What the task requires
Look through the entries for the string "agent" and copy every line where it shows up.
───── Records supplied ─────
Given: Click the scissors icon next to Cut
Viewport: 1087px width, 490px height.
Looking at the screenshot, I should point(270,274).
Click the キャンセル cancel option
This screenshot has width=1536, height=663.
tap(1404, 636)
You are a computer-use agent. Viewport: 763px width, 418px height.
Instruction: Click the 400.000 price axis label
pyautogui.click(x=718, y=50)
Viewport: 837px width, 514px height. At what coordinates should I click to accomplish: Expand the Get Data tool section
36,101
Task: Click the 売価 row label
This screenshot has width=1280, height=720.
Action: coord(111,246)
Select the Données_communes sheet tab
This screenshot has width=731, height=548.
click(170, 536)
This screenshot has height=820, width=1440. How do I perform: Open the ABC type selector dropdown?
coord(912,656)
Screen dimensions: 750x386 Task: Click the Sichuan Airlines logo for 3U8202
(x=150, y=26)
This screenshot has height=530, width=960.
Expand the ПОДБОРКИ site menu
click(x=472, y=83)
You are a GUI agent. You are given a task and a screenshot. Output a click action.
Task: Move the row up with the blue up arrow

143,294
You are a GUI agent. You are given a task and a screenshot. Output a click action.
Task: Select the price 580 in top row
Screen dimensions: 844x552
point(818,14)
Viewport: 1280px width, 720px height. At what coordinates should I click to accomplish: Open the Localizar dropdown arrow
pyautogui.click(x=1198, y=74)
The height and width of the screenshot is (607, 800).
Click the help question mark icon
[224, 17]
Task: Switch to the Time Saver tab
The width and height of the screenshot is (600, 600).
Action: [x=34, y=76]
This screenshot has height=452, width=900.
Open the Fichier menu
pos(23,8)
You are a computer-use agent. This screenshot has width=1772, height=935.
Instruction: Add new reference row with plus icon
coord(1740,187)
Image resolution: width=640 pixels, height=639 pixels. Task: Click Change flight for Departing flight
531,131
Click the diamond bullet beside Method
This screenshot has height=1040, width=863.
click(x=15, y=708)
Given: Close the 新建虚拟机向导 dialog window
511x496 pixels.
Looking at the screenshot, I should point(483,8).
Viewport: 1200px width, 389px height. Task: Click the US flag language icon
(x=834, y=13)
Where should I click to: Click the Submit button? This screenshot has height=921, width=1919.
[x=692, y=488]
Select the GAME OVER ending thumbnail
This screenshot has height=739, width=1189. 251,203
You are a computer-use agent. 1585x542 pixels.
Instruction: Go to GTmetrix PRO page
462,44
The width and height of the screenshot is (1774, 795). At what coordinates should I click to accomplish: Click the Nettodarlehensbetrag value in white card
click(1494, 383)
─────
Answer to this task
You are a computer-use agent. Viewport: 763px width, 418px height.
You are a GUI agent. You are given a task and a screenshot. Output a click action.
You are a GUI agent. You are given a task and a screenshot. Output a click action.
You are a computer-use agent. This screenshot has width=1772, height=935.
You are a computer-use agent. 1585x542 pixels.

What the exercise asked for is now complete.